**Your goal**. Transcribe the entries below exactly.
--
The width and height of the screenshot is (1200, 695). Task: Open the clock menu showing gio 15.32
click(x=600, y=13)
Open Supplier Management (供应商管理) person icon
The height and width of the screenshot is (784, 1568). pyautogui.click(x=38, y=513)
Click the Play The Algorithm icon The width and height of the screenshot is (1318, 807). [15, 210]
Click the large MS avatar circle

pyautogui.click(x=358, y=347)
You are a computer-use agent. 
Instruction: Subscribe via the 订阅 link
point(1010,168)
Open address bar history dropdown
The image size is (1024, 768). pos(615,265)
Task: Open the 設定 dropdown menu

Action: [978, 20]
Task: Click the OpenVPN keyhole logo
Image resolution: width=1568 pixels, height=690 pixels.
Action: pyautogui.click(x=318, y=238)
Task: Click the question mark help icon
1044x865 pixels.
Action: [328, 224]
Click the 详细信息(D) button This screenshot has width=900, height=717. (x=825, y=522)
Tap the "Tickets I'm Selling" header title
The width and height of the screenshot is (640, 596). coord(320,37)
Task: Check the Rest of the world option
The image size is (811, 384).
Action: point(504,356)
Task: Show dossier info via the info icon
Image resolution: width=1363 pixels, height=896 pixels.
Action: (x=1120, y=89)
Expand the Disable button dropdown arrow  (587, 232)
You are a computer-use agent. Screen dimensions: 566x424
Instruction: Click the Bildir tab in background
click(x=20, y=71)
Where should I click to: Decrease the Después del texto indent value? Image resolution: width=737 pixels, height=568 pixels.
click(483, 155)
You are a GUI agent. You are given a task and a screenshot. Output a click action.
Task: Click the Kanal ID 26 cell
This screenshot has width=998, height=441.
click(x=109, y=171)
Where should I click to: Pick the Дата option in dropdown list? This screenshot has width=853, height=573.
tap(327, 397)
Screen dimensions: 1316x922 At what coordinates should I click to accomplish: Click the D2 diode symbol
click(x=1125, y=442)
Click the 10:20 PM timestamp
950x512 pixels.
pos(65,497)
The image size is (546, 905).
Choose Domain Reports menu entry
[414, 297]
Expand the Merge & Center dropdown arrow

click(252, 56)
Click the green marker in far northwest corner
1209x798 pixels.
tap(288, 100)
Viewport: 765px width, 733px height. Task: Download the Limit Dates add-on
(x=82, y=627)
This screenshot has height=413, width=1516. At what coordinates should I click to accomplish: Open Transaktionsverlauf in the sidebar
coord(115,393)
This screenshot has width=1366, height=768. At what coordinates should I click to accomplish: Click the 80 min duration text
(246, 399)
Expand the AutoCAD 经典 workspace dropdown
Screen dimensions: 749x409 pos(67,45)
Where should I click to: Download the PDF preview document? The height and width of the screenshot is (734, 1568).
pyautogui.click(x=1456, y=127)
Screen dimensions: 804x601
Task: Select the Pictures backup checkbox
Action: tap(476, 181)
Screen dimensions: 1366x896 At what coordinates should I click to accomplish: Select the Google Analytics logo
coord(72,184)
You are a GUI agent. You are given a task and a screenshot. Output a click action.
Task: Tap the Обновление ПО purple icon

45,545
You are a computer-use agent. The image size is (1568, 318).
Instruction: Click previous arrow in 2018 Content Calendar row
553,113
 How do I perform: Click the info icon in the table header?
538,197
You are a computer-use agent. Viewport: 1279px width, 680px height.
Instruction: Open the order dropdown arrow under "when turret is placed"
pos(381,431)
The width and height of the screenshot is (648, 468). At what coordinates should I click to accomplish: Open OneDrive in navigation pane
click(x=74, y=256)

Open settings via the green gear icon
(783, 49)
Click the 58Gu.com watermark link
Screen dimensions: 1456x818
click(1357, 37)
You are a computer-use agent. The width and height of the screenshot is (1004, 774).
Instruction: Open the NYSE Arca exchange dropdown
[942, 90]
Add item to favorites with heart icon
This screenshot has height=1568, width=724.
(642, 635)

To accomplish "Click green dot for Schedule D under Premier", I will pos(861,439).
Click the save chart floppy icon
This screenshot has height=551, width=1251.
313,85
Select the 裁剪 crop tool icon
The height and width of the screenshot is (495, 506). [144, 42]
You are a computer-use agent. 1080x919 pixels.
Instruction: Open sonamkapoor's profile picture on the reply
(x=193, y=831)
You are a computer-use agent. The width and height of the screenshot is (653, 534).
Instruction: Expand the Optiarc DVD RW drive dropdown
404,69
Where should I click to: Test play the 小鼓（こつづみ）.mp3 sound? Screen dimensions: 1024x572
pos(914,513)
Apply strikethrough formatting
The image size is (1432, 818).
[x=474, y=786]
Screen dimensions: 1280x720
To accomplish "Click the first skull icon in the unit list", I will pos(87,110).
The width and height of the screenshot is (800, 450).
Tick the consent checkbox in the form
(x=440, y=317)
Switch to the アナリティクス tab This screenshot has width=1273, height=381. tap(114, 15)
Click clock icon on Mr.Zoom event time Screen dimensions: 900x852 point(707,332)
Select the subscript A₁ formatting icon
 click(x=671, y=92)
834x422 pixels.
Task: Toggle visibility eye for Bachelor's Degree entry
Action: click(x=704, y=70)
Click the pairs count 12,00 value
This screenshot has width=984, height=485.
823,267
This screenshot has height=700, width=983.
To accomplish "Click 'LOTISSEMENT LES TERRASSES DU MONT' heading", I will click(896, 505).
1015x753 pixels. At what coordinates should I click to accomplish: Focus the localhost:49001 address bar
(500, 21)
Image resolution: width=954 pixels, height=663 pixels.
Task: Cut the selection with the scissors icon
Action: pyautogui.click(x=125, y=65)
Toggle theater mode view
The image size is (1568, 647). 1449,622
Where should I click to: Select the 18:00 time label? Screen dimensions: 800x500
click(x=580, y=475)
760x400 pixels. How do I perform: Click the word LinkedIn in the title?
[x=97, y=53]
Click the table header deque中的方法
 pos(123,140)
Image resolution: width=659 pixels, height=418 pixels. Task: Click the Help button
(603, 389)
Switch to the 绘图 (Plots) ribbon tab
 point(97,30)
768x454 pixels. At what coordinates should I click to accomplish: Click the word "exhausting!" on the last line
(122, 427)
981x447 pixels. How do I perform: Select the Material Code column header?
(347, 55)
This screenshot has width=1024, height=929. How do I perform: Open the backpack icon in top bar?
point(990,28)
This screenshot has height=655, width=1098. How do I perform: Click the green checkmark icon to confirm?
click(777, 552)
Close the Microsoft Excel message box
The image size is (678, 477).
--
**Answer area**.
The width and height of the screenshot is (1200, 695). Task: Open the clock menu showing gio 15.32
click(x=600, y=13)
Open Supplier Management (供应商管理) person icon
The height and width of the screenshot is (784, 1568). pyautogui.click(x=38, y=513)
Click the Play The Algorithm icon The width and height of the screenshot is (1318, 807). [15, 210]
Click the large MS avatar circle

pyautogui.click(x=358, y=347)
You are a computer-use agent. 
Instruction: Subscribe via the 订阅 link
point(1010,168)
Open address bar history dropdown
The image size is (1024, 768). pos(615,265)
Task: Open the 設定 dropdown menu

Action: [978, 20]
Task: Click the OpenVPN keyhole logo
Image resolution: width=1568 pixels, height=690 pixels.
Action: pyautogui.click(x=318, y=238)
Task: Click the question mark help icon
1044x865 pixels.
Action: [328, 224]
Click the 详细信息(D) button This screenshot has width=900, height=717. (x=825, y=522)
Tap the "Tickets I'm Selling" header title
The width and height of the screenshot is (640, 596). coord(320,37)
Task: Check the Rest of the world option
The image size is (811, 384).
Action: point(504,356)
Task: Show dossier info via the info icon
Image resolution: width=1363 pixels, height=896 pixels.
Action: (x=1120, y=89)
Expand the Disable button dropdown arrow  (587, 232)
You are a computer-use agent. Screen dimensions: 566x424
Instruction: Click the Bildir tab in background
click(x=20, y=71)
Where should I click to: Decrease the Después del texto indent value? Image resolution: width=737 pixels, height=568 pixels.
click(483, 155)
You are a GUI agent. You are given a task and a screenshot. Output a click action.
Task: Click the Kanal ID 26 cell
This screenshot has width=998, height=441.
click(x=109, y=171)
Where should I click to: Pick the Дата option in dropdown list? This screenshot has width=853, height=573.
tap(327, 397)
Screen dimensions: 1316x922 At what coordinates should I click to accomplish: Click the D2 diode symbol
click(x=1125, y=442)
Click the 10:20 PM timestamp
950x512 pixels.
pos(65,497)
The image size is (546, 905).
Choose Domain Reports menu entry
[414, 297]
Expand the Merge & Center dropdown arrow

click(252, 56)
Click the green marker in far northwest corner
1209x798 pixels.
tap(288, 100)
Viewport: 765px width, 733px height. Task: Download the Limit Dates add-on
(x=82, y=627)
This screenshot has height=413, width=1516. At what coordinates should I click to accomplish: Open Transaktionsverlauf in the sidebar
coord(115,393)
This screenshot has width=1366, height=768. At what coordinates should I click to accomplish: Click the 80 min duration text
(246, 399)
Expand the AutoCAD 经典 workspace dropdown
Screen dimensions: 749x409 pos(67,45)
Where should I click to: Download the PDF preview document? The height and width of the screenshot is (734, 1568).
pyautogui.click(x=1456, y=127)
Screen dimensions: 804x601
Task: Select the Pictures backup checkbox
Action: tap(476, 181)
Screen dimensions: 1366x896 At what coordinates should I click to accomplish: Select the Google Analytics logo
coord(72,184)
You are a GUI agent. You are given a task and a screenshot. Output a click action.
Task: Tap the Обновление ПО purple icon

45,545
You are a computer-use agent. The image size is (1568, 318).
Instruction: Click previous arrow in 2018 Content Calendar row
553,113
 How do I perform: Click the info icon in the table header?
538,197
You are a computer-use agent. Viewport: 1279px width, 680px height.
Instruction: Open the order dropdown arrow under "when turret is placed"
pos(381,431)
The width and height of the screenshot is (648, 468). At what coordinates should I click to accomplish: Open OneDrive in navigation pane
click(x=74, y=256)

Open settings via the green gear icon
(783, 49)
Click the 58Gu.com watermark link
Screen dimensions: 1456x818
click(1357, 37)
You are a computer-use agent. The width and height of the screenshot is (1004, 774).
Instruction: Open the NYSE Arca exchange dropdown
[942, 90]
Add item to favorites with heart icon
This screenshot has height=1568, width=724.
(642, 635)

To accomplish "Click green dot for Schedule D under Premier", I will pos(861,439).
Click the save chart floppy icon
This screenshot has height=551, width=1251.
313,85
Select the 裁剪 crop tool icon
The height and width of the screenshot is (495, 506). [144, 42]
You are a computer-use agent. 1080x919 pixels.
Instruction: Open sonamkapoor's profile picture on the reply
(x=193, y=831)
You are a computer-use agent. The width and height of the screenshot is (653, 534).
Instruction: Expand the Optiarc DVD RW drive dropdown
404,69
Where should I click to: Test play the 小鼓（こつづみ）.mp3 sound? Screen dimensions: 1024x572
pos(914,513)
Apply strikethrough formatting
The image size is (1432, 818).
[x=474, y=786]
Screen dimensions: 1280x720
To accomplish "Click the first skull icon in the unit list", I will pos(87,110).
The width and height of the screenshot is (800, 450).
Tick the consent checkbox in the form
(x=440, y=317)
Switch to the アナリティクス tab This screenshot has width=1273, height=381. tap(114, 15)
Click clock icon on Mr.Zoom event time Screen dimensions: 900x852 point(707,332)
Select the subscript A₁ formatting icon
 click(x=671, y=92)
834x422 pixels.
Task: Toggle visibility eye for Bachelor's Degree entry
Action: click(x=704, y=70)
Click the pairs count 12,00 value
This screenshot has width=984, height=485.
823,267
This screenshot has height=700, width=983.
To accomplish "Click 'LOTISSEMENT LES TERRASSES DU MONT' heading", I will click(896, 505).
1015x753 pixels. At what coordinates should I click to accomplish: Focus the localhost:49001 address bar
(500, 21)
Image resolution: width=954 pixels, height=663 pixels.
Task: Cut the selection with the scissors icon
Action: pyautogui.click(x=125, y=65)
Toggle theater mode view
The image size is (1568, 647). 1449,622
Where should I click to: Select the 18:00 time label? Screen dimensions: 800x500
click(x=580, y=475)
760x400 pixels. How do I perform: Click the word LinkedIn in the title?
[x=97, y=53]
Click the table header deque中的方法
 pos(123,140)
Image resolution: width=659 pixels, height=418 pixels. Task: Click the Help button
(603, 389)
Switch to the 绘图 (Plots) ribbon tab
 point(97,30)
768x454 pixels. At what coordinates should I click to accomplish: Click the word "exhausting!" on the last line
(122, 427)
981x447 pixels. How do I perform: Select the Material Code column header?
(347, 55)
This screenshot has width=1024, height=929. How do I perform: Open the backpack icon in top bar?
point(990,28)
This screenshot has height=655, width=1098. How do I perform: Click the green checkmark icon to confirm?
click(777, 552)
Close the Microsoft Excel message box
The image size is (678, 477).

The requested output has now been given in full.